Pour Emmanuel Todd, invité de France Culture ce 14 avril, soit quelques heures après les frappes conjointes de Paris, Washington et Londes contre Damas, la presse occidentale entretient «la vision d'une Russie hyper-puissante, menaçante, tentaculaire, totalitaire : une vision hallucinatoire». Mais si la Russie est une «démocratie autoritaire», estime-il, Vladimir Poutine est «élu», les Russes sont informés, même s'il y a «un certain type de contrôle des organes de presse». Comment alors expliquer l'obsession de la Russie dans la presse occidentale ?
Emmanuel Todd dénonce la «vision extrêmement négative de la Russie» qu'ont les Occidentaux
Selon Emmanuel Todd, une des raisons est d'ordre militaire. Car dans ce domaine, les Russes «sont revenus à parité» avec les Occidentaux, ils ont effectué une «remontée technologique». «C'est le seul pays qui est aujourd'hui capable de faire face aux Etats-Unis sur le plan militaire», poursuit l'essayiste qui avait prédit dans les années 1970 la chute de l'URSS.
«L'idée qu'un seul pays au monde [les Etats-Unis] serait capable de faire ce qu'il veut n'est pas un bon concept d'un point de vue libéral», dogme cher aux Américains, selon lui. «Si on pense en termes d'équilibre des pouvoirs, on peut se dire que c'est mieux ! Même si l'on n'aime pas la Russie, l'existence d'un pôle de stabilité qui n'a pas de possibilité d'extension [au vu de sa population] devrait réjouir», poursuit-il.
«[Pourtant] il y a cette vision extrêmement négative de la Russie et donc tout ce que disent les Russes est considéré comme la parole de Satan, on dit que Poutine est un monstre», s'indigne Emmanuel Todd. Rapportant ses entretiens avec des responsables russes, il confie : «Le niveau intellectuel des diplomates russes est très supérieur à celui des Occidentaux. Ils ont une vison de l'Histoire, du monde, de la Russie : un contrôle de soi qu'ils appellent "professionnalisme".»
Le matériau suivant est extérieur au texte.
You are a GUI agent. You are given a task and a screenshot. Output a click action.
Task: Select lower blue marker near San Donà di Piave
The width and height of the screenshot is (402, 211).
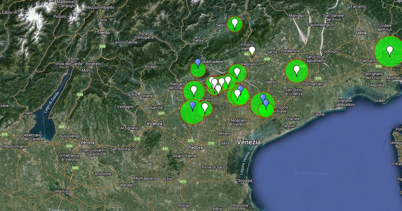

J'ai dû aller sur le site de RT France, le truc russe, pour comprendre à peu près ce qu'il se passait en Syrie. C'était beaucoup plus détaillé, il y avait toutes les informations qu'il y avait dans les autres [médias], plus d'autres
Tentant d'interpréter, avec difficultés, la russophobie qu'il estime poindre chez le Premier ministre Theresa May et le président américain Donald Trump, il concède «ne pas comprendre». «Comment la Russie menace-t-elle l'Angleterre ? C'est plutôt Barnier [le négociateur en chef de l'Union européenne sur le Brexit] qui les menace avec son jeu sur la frontière irlandaise. Pour Trump, chaque fois qu'il tire des missiles et qu'il dit des choses anti-russes, il a constaté que le Washington Post et le New York Times lui lâchent les baskets.»
Emmanuel Todd recommande également «à tout le monde la lecture des textes de Lavrov [ministre russe des Affaires étrangères] et de Poutine s'ils veulent lire des choses intelligentes sur la géopolitique».
Il dresse en revanche un portrait sévère de la presse occidentale sur ces questions : «Je vous jure que ce matin [le 14 avril] les exposés du Guardian, du Daily Telegraph et du Monde sur ce qu'il se passait [en Syrie] étaient tellement mauvais, que j'ai dû, ce que je n'ai jamais fait de ma vie, j'ai dû aller sur le site de RT France, le truc russe, pour comprendre à peu près ce qu'il se passait en Syrie. C'était beaucoup plus détaillé, il y avait toutes les informations qu'il y avait dans les autres, plus d'autres.»